Sakai is the open-source learning environment that Virginia Tech has branded “Scholar,” which is the primary platform the university uses to build ePortfolios. The award is based specifically on ePortfolio use in the First Year Experiences courses.
The Pathways to Success courses help students develop their problem solving, inquiry, and integration of learning skills. “The use of ePortfolios reinforces the goals of the Pathways to Success program,” said Marc Zaldivar, director of ePortfolio Initiatives in the Office of Learning Technologies. “They can be used to meet student needs for learning and professional development, while enhancing opportunities for authentic assessment of student learning on behalf of the institution.”
“Pathways to Success courses are able to customize their ePortfolio approach to fit their individual needs,” added Teggin Summers, assistant director of ePortfolio Initiatives in the Office of Learning Technologies. “By leveraging the flexibility of the tools and using them to their full capacity, programs have been able to develop curriculum that includes authentic reflection and assessment for students.”
The Pathways to Success program currently serves around 2,000 students, with a goal of reaching all first-year and transfer students by 2015.
“The First Year Experiences program is designed to provide students with the appropriate tools for exploration and discovery with opportunities to fully engage as learners,” said Mary Ann Lewis, director of the Office of First Year Experiences. “The use of ePortfolios can open up those doors for students to reflect and build life-long learning skills.”

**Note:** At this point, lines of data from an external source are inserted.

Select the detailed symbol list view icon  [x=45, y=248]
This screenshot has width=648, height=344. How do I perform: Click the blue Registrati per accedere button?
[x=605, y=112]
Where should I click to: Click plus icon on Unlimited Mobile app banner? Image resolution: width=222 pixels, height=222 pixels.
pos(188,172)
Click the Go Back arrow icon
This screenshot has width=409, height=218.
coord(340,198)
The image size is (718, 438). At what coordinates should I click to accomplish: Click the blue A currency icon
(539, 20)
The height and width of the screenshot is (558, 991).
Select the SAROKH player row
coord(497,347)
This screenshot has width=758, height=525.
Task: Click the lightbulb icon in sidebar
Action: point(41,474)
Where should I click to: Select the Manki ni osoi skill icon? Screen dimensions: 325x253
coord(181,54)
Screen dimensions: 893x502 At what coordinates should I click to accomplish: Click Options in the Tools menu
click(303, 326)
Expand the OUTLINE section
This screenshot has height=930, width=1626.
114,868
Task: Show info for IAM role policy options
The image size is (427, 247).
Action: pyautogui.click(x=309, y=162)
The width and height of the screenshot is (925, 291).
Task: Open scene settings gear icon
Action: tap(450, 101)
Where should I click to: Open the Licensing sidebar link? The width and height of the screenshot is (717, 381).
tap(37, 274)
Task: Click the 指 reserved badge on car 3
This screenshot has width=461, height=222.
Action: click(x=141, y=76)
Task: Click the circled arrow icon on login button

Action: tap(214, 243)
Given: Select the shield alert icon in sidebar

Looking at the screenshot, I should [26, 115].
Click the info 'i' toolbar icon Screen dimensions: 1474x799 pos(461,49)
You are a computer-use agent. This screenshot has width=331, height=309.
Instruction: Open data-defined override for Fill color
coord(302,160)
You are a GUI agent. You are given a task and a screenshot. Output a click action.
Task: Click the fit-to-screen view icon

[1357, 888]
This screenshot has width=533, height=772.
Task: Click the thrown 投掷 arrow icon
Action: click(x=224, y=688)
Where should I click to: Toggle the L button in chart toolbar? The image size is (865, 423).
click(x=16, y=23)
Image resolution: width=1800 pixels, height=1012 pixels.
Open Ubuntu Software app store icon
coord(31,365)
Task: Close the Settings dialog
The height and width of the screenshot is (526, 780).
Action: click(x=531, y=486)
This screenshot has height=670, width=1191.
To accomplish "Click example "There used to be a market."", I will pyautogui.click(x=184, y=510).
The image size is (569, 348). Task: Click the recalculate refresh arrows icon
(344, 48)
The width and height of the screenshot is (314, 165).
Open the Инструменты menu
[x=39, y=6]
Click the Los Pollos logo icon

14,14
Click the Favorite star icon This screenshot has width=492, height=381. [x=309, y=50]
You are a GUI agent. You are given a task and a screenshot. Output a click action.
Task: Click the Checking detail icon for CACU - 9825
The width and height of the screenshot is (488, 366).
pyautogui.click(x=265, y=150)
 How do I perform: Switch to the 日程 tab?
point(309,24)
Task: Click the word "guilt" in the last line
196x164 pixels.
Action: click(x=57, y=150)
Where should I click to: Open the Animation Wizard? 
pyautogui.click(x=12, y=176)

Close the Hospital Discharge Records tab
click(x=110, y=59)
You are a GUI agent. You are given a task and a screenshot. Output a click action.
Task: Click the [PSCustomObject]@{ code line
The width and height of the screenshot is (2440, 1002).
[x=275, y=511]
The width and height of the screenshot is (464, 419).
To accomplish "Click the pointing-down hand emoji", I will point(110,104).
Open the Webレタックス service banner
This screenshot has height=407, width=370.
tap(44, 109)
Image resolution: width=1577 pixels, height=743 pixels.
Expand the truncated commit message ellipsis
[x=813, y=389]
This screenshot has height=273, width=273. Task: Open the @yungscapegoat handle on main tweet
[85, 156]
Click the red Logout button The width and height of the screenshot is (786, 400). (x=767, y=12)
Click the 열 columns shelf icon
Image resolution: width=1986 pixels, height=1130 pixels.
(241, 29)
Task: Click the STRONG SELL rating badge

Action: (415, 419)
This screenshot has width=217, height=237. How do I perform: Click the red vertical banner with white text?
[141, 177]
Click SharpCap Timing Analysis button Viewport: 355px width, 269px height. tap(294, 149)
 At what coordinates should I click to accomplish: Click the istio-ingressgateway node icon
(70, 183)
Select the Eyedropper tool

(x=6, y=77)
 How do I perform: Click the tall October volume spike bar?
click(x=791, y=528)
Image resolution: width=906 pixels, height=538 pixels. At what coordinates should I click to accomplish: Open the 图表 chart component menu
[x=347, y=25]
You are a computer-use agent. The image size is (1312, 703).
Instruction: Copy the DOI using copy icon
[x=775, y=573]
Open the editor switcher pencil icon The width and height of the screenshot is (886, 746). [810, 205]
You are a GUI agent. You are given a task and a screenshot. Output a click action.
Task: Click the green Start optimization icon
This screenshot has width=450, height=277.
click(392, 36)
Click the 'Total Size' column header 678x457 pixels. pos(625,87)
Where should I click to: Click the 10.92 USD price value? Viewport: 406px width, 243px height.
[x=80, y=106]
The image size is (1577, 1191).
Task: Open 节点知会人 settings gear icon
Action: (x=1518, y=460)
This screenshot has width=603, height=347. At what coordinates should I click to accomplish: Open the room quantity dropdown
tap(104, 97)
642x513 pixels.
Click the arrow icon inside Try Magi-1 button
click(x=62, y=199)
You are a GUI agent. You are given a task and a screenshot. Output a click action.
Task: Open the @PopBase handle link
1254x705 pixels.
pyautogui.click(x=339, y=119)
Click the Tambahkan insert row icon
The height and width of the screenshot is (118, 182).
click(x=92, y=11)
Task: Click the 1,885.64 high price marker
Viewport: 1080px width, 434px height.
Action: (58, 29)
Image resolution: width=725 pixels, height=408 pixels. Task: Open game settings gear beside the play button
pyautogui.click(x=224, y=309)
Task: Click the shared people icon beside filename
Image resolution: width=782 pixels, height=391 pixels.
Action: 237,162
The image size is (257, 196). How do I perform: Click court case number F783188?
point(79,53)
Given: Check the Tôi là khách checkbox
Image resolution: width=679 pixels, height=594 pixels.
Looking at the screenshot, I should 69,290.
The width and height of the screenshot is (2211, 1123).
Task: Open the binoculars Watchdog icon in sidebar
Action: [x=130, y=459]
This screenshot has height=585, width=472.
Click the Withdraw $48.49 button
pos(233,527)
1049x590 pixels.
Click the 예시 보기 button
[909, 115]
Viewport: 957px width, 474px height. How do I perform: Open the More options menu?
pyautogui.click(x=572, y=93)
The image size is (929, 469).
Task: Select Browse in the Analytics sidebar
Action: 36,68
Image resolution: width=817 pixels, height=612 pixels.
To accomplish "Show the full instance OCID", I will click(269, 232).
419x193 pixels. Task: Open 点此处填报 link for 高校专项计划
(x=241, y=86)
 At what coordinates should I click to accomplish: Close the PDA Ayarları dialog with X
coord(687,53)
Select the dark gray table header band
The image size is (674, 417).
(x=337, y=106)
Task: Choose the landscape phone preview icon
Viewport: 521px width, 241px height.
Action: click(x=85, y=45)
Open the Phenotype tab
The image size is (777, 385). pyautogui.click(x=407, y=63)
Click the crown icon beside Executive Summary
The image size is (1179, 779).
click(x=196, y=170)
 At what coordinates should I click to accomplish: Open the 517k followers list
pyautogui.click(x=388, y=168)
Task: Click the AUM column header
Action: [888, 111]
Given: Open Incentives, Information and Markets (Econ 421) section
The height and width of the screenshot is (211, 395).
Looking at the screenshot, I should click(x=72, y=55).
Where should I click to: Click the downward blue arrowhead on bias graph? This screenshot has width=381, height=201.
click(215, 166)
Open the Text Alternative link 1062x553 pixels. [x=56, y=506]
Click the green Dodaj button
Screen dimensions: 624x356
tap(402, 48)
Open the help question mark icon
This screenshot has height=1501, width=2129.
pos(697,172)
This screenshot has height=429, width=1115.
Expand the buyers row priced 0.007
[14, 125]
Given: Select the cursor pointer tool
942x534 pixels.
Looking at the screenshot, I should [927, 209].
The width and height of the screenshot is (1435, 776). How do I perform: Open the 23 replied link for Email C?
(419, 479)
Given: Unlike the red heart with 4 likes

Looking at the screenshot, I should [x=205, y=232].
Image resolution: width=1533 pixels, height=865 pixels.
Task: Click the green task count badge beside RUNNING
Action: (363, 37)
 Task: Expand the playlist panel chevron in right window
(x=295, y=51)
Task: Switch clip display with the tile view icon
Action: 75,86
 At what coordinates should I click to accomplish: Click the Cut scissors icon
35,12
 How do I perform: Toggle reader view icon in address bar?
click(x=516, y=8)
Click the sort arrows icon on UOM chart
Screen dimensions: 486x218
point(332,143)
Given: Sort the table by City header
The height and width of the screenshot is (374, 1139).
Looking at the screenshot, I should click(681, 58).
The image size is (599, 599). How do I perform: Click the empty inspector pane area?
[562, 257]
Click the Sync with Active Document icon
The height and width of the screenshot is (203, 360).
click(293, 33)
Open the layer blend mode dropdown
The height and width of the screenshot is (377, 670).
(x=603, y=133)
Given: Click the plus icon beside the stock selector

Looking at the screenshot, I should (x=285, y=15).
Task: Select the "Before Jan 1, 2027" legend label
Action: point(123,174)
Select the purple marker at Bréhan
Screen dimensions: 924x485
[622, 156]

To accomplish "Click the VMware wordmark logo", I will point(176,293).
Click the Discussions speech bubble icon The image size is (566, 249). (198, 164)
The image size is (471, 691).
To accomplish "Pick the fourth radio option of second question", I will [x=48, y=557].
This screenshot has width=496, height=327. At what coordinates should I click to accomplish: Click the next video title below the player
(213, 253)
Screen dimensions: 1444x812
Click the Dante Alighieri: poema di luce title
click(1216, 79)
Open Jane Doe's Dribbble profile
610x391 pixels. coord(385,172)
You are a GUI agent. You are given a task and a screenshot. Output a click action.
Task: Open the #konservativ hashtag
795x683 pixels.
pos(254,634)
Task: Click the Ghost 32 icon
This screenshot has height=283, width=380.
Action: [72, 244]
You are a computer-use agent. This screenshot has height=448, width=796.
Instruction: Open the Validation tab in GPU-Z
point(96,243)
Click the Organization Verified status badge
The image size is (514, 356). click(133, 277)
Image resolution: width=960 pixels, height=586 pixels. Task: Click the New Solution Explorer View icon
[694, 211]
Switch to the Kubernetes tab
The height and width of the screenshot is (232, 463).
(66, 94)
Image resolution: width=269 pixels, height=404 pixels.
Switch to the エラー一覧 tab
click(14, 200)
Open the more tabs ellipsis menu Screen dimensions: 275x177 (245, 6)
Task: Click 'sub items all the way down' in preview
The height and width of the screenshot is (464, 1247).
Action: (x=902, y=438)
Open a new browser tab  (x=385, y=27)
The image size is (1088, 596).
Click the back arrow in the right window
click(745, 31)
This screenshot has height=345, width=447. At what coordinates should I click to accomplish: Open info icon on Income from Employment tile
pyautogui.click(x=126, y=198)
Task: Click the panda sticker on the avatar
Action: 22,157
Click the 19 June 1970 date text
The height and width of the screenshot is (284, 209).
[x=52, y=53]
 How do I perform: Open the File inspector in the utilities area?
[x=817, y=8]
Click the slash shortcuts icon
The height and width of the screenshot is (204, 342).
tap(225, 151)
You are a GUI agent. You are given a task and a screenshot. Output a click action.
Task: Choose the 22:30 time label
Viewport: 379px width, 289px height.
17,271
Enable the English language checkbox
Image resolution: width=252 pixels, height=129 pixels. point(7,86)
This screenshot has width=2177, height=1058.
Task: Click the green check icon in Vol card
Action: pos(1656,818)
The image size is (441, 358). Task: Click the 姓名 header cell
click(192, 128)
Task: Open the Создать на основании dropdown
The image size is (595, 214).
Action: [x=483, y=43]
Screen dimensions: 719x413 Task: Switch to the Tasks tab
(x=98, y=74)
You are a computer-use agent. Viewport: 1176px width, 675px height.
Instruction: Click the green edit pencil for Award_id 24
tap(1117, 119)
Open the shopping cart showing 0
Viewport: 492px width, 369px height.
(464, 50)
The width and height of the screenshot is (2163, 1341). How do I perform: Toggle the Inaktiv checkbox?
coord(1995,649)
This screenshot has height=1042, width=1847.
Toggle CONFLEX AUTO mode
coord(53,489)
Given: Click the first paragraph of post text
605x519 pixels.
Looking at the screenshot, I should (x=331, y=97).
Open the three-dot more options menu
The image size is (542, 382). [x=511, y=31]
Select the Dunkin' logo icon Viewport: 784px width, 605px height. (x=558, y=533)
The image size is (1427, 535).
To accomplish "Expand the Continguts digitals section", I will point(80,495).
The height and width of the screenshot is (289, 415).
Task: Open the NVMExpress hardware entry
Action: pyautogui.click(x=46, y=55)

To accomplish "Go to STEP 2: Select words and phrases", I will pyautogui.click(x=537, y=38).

According to the Sakai Foundation, the award is based on “an innovative course or educational experience that, by design, engages and challenges students, resulting in greater student interest, a deeper level of understanding and/or a lasting change in the students’ perception of an issue or topic.” In 2010, Karen Swenson, associate professor in the Department of English, won an honorable mention for her use of Scholar’s wiki tool to build a community of student scholars.
Individuals or departments interested in learning about ePortfolio use in the classroom can learn more on the ePortfolio Initiatives website, including examples of student portfolios and video tutorials.
The Division of Undergraduate Education provides academic support, programs, and courses that touch on every aspect of the undergraduate experience, from recruitment to graduation and beyond. Its offices, units, and centers advocate for ways to create and nurture a vibrant and diverse community of engaged learners, while supporting the development of innovative and dynamic faculty. The division is committed to excellence in student access, retention, and success for the university’s 24,000 undergraduate students.